Requirement: For each line in the data below that has the word "макулатуры", copy that line.

Stored records
####

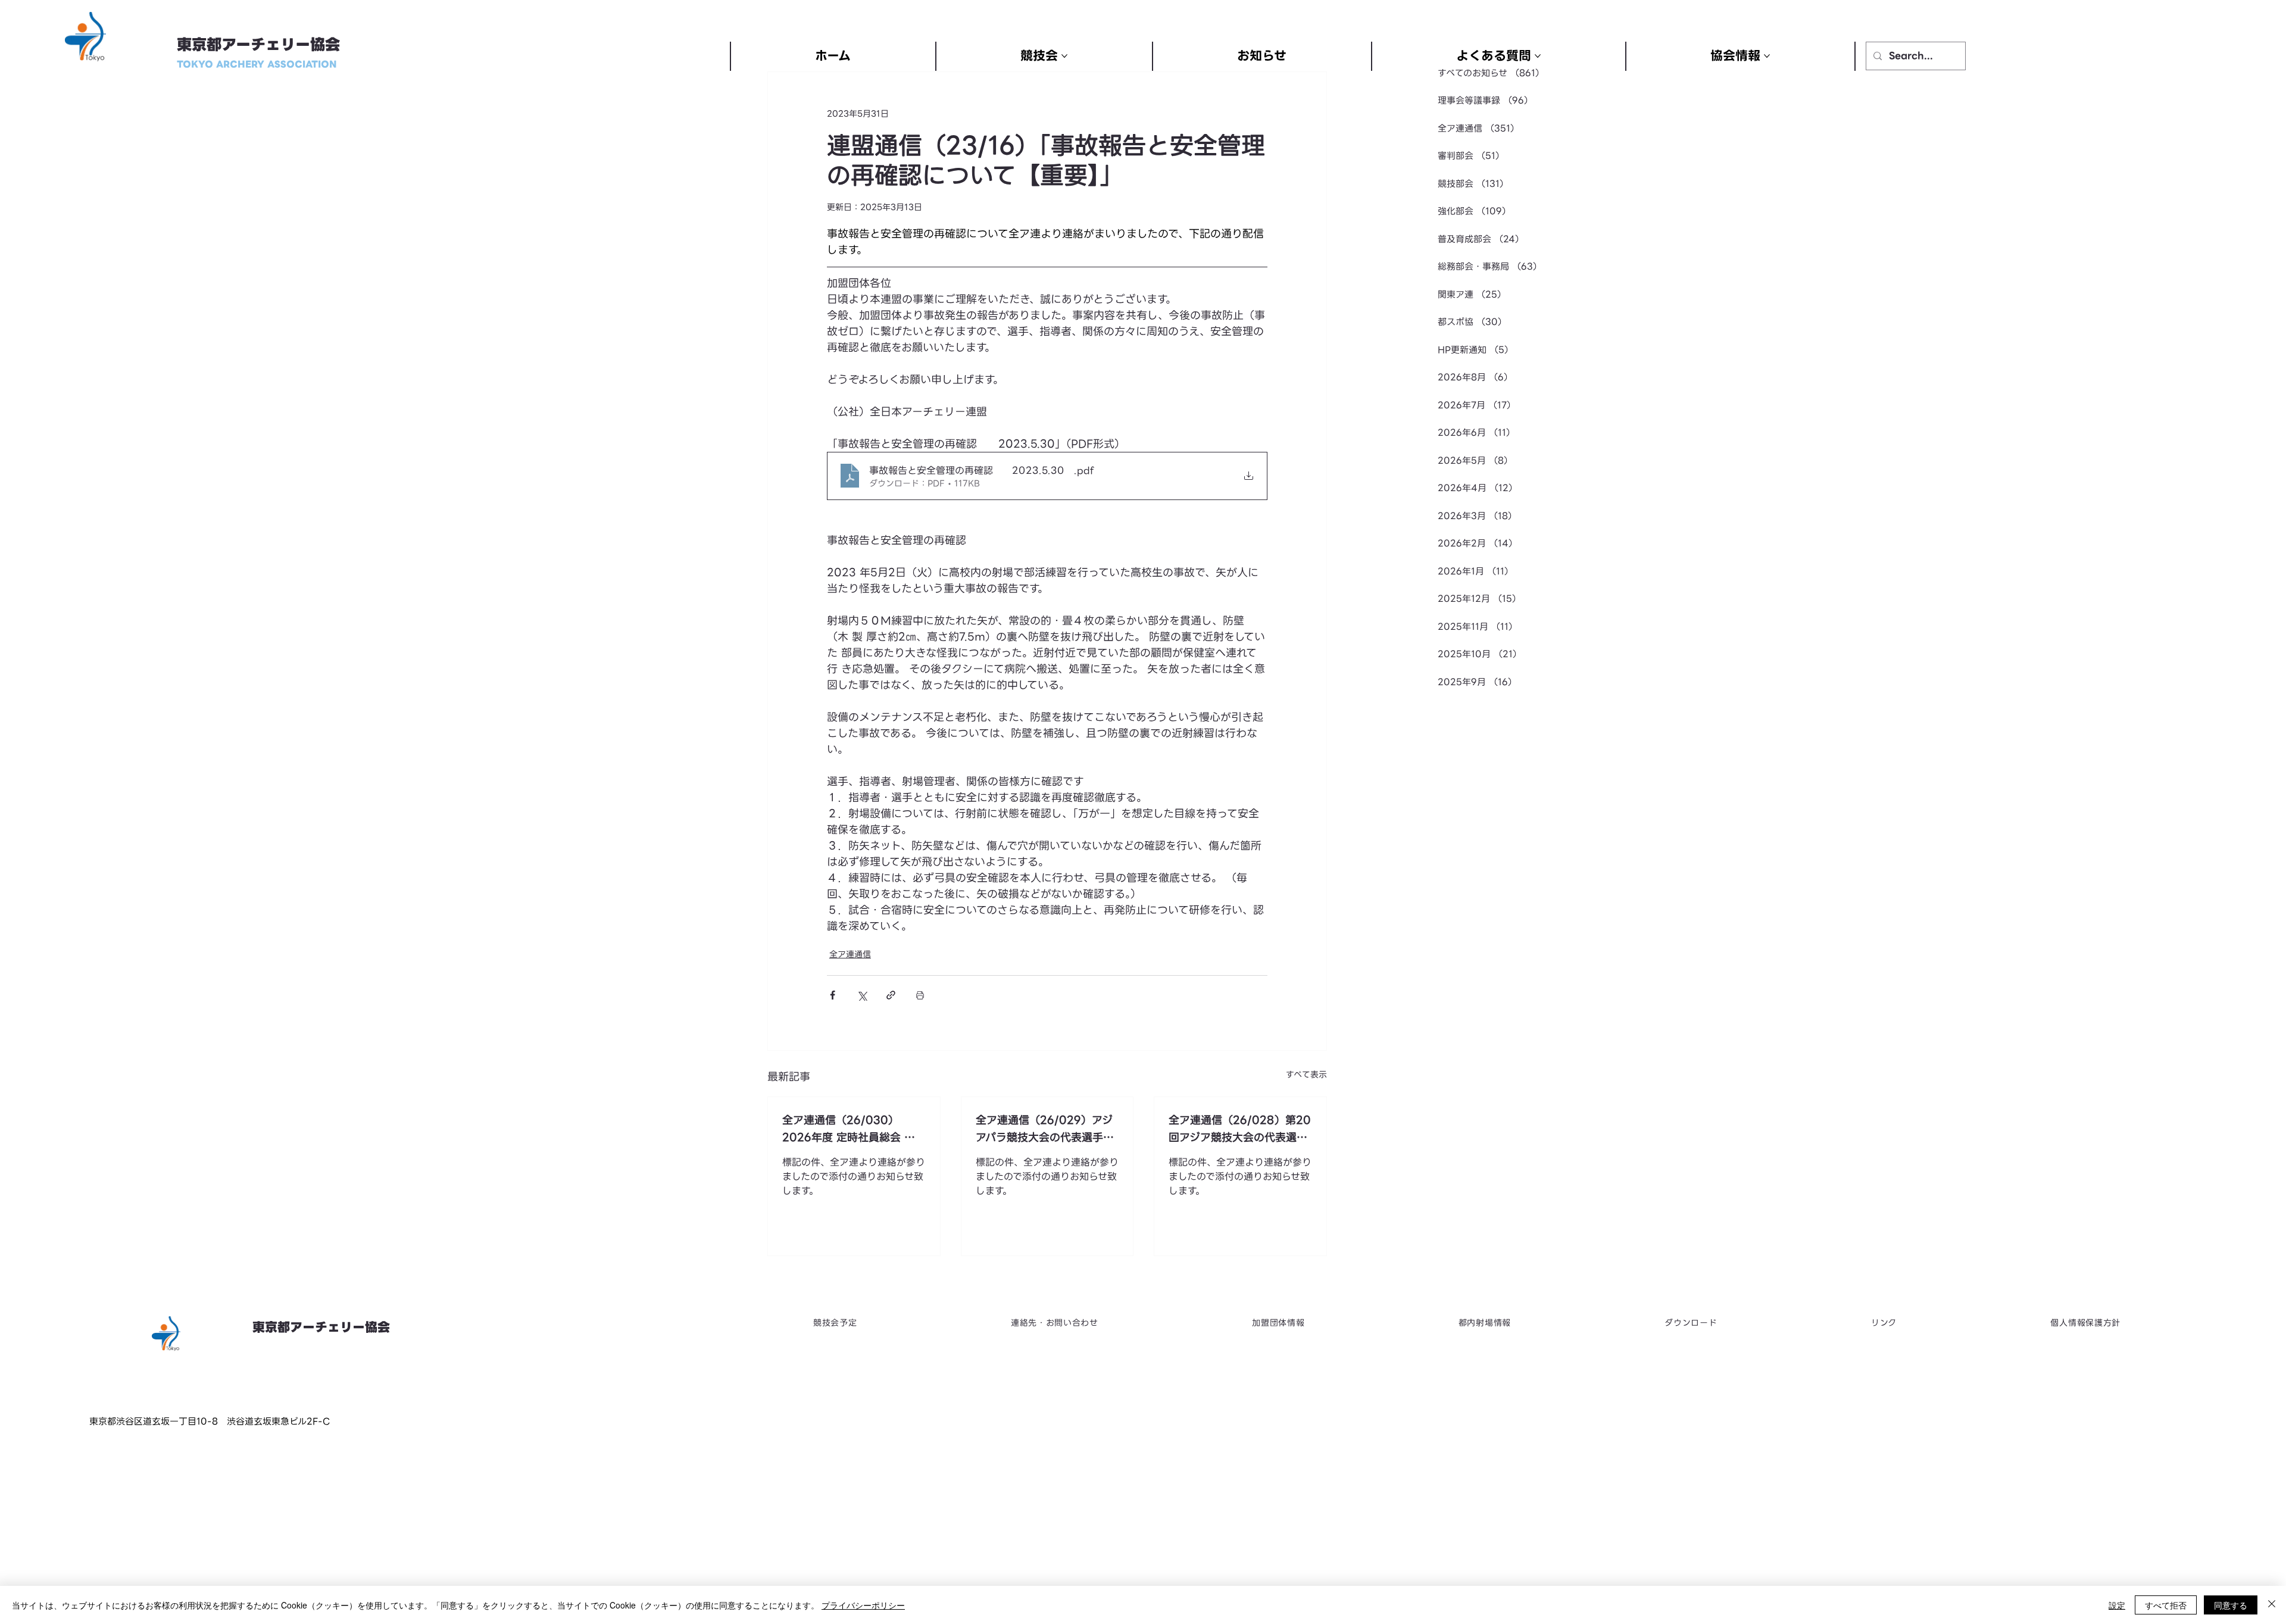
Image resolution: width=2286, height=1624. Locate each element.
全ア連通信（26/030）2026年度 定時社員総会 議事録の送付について (848, 1128)
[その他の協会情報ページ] (1767, 56)
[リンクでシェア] (891, 995)
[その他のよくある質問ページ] (1538, 56)
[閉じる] (2272, 1604)
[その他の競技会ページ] (1064, 56)
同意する (2230, 1605)
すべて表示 (1306, 1075)
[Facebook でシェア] (832, 995)
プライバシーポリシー (863, 1605)
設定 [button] (2117, 1605)
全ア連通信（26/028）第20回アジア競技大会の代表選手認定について (1240, 1128)
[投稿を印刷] (920, 995)
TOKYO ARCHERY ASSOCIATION (257, 64)
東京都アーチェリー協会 (258, 45)
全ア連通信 (850, 954)
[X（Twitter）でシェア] (861, 995)
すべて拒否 (2166, 1605)
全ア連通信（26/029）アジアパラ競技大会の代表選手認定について (1045, 1128)
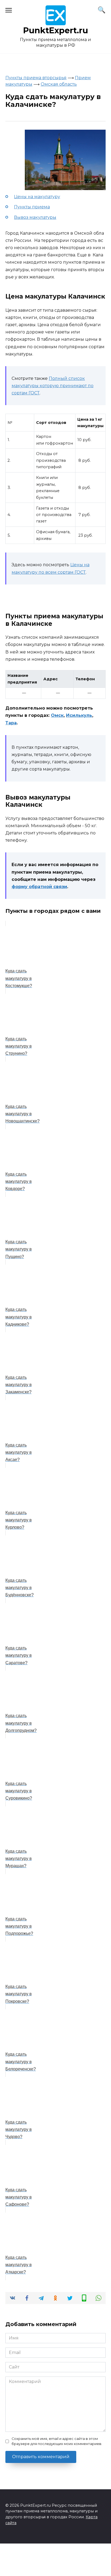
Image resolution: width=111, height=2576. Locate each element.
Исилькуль (79, 715)
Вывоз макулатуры (35, 217)
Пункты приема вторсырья (36, 77)
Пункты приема (32, 206)
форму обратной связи (39, 886)
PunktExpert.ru (55, 30)
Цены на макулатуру (37, 196)
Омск (57, 715)
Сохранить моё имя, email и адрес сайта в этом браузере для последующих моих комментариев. (57, 2441)
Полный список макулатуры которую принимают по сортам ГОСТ (52, 385)
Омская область (59, 84)
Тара (11, 722)
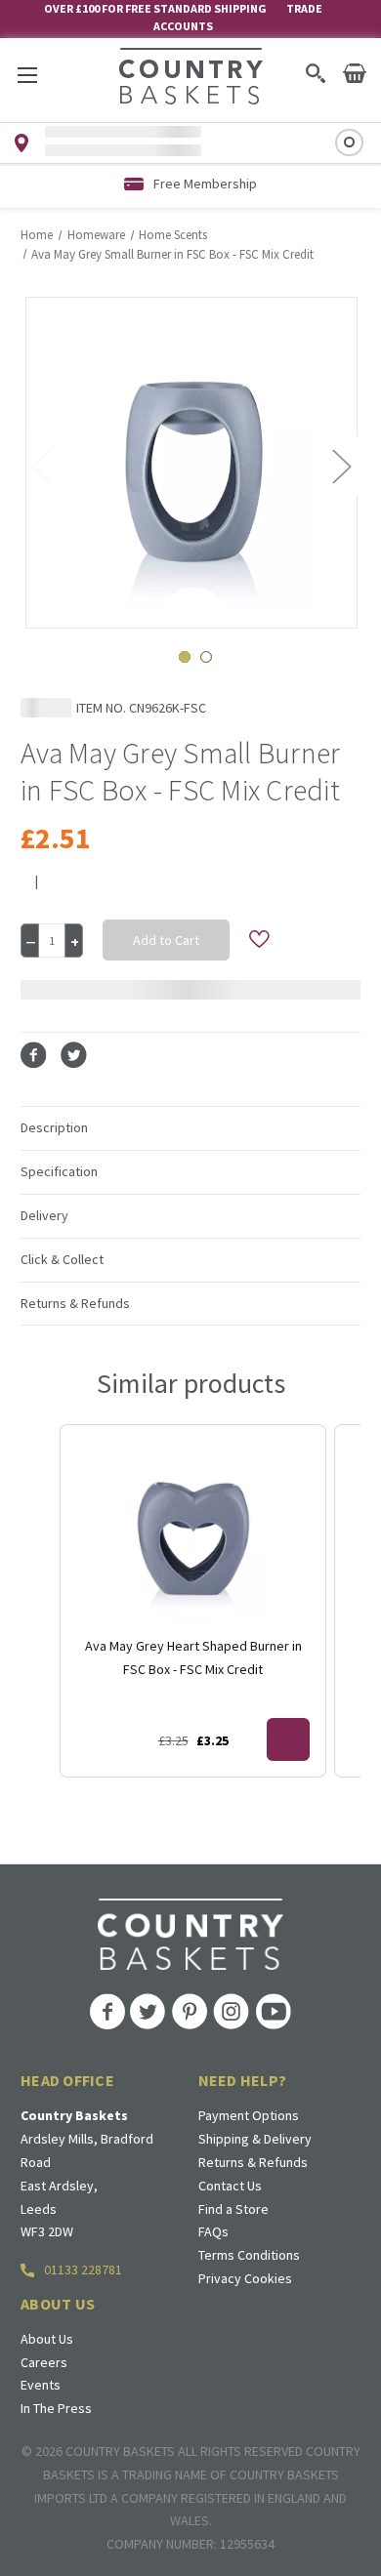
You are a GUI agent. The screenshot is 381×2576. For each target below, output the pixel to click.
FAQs (213, 2231)
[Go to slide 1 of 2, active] (184, 657)
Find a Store (233, 2209)
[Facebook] (34, 1056)
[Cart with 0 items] (354, 73)
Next (340, 465)
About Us (47, 2339)
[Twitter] (74, 1056)
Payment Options (248, 2115)
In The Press (56, 2408)
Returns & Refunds (253, 2162)
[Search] (315, 73)
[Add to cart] (288, 1739)
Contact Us (230, 2185)
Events (41, 2384)
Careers (44, 2362)
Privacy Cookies (245, 2278)
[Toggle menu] (27, 75)
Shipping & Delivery (255, 2138)
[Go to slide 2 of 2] (206, 657)
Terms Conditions (249, 2255)
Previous (40, 465)
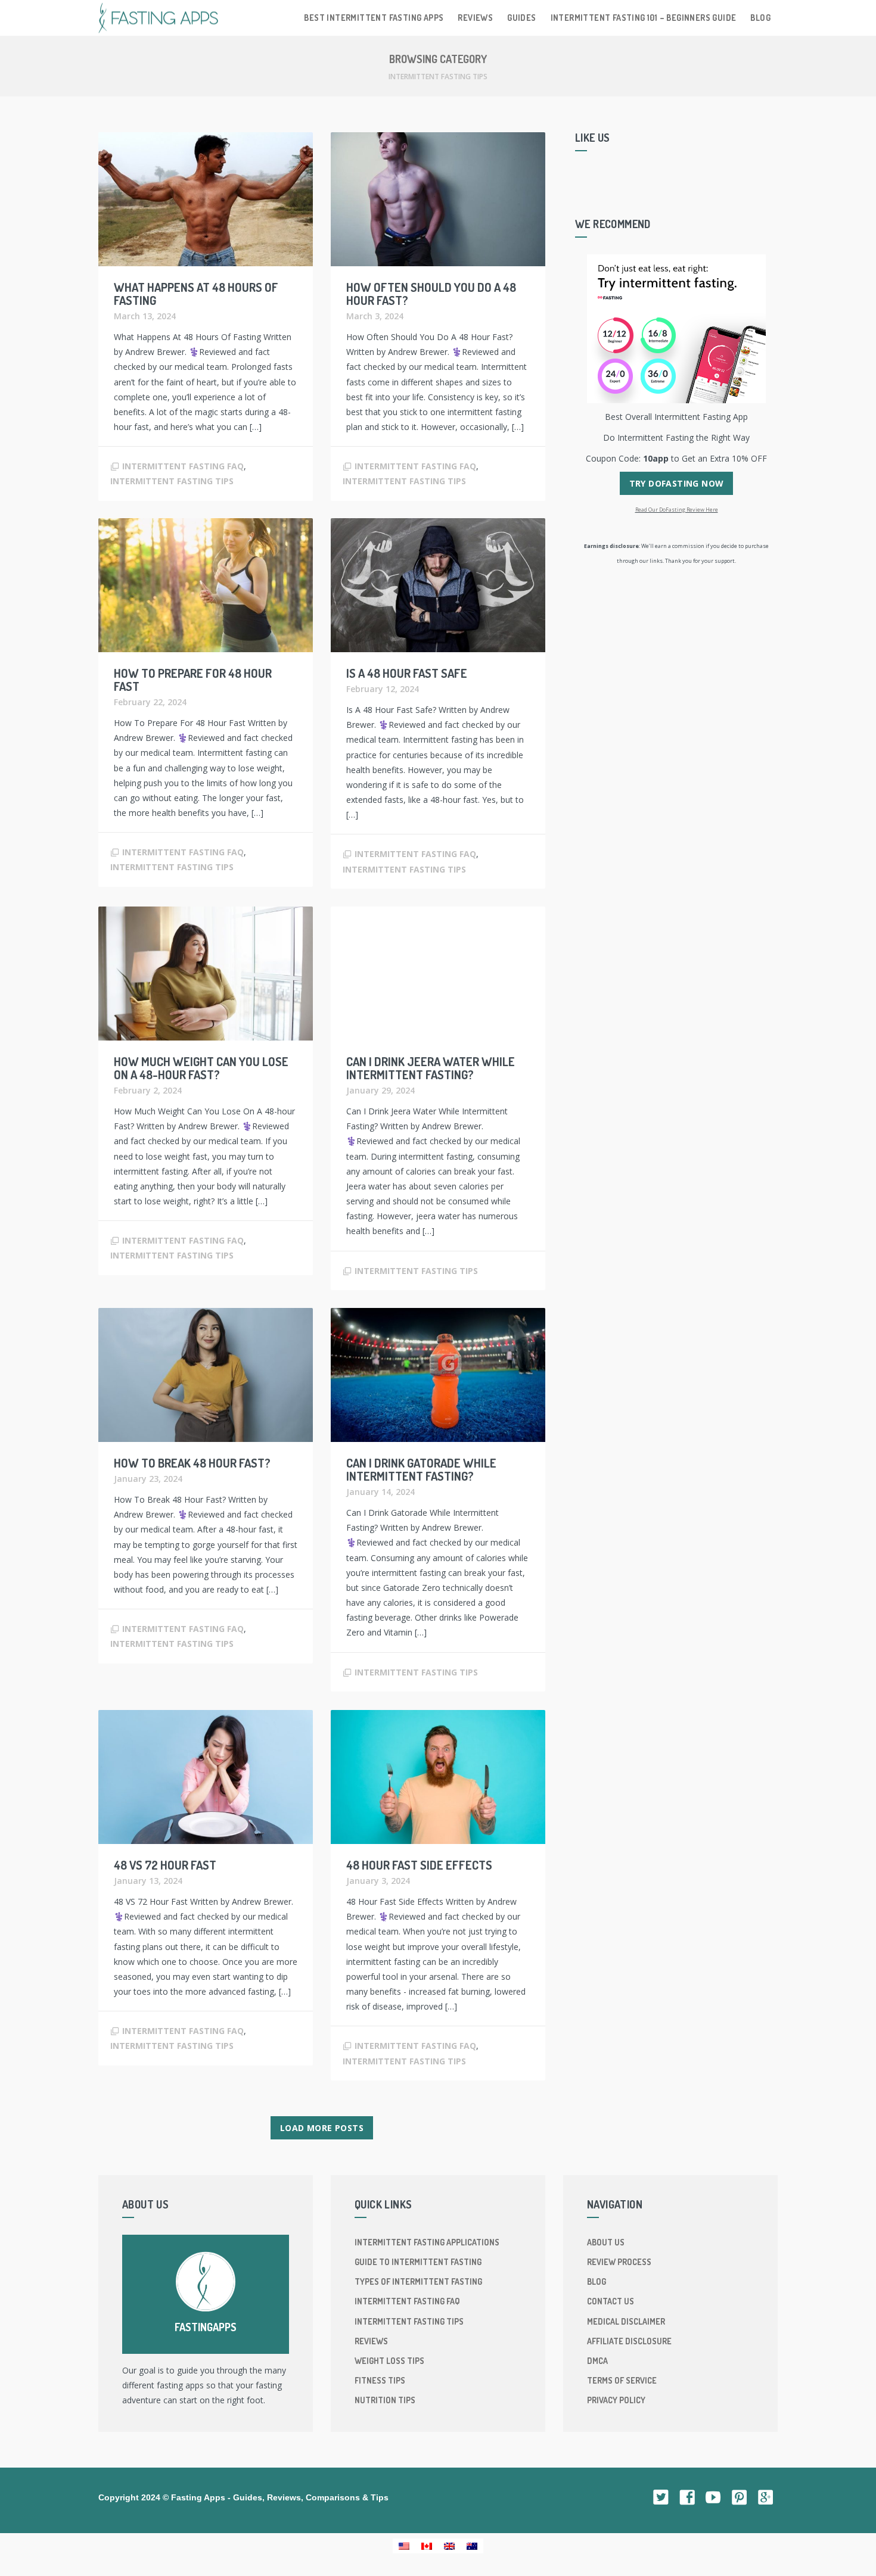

####

Response to this exercise:
Вывоз макулатуры (35, 217)
Полный список макулатуры которую принимают по сортам ГОСТ (52, 385)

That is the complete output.